EXERCISE »
From the data below, copy exactly the lines that lie between the one holding "This screenshot has width=800, height=640." and the one holding "Select the Dev チャネル option", including both, and nothing more.

DATASET ENTRIES »
╭──

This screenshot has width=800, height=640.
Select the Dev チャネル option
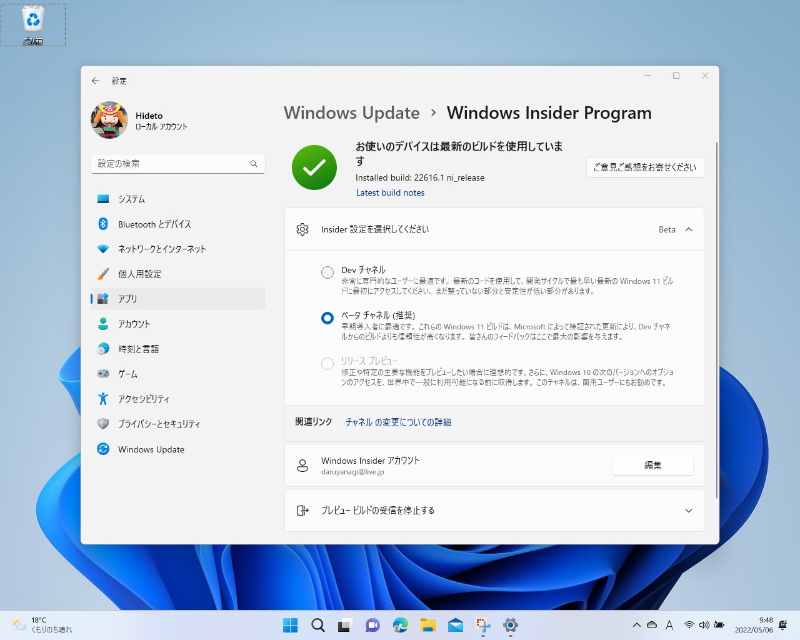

╰──
╭──

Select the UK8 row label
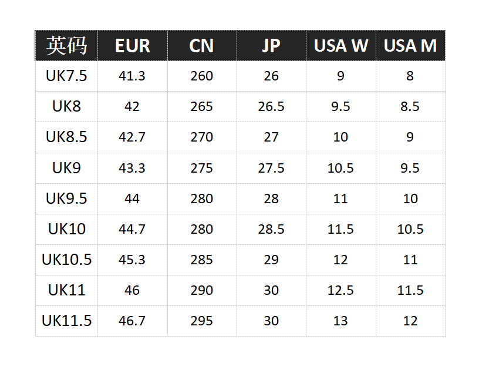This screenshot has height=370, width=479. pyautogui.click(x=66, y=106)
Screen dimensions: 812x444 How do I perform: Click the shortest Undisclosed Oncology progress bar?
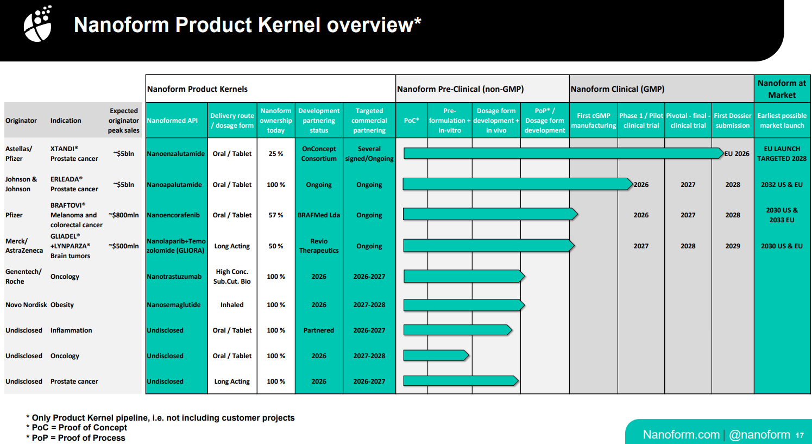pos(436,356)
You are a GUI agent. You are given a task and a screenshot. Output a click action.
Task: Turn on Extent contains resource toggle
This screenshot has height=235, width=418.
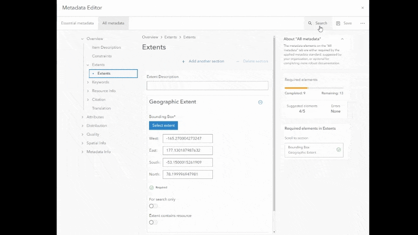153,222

╰──

THE ANSWER »
This screenshot has width=800, height=640.
Select the Dev チャネル option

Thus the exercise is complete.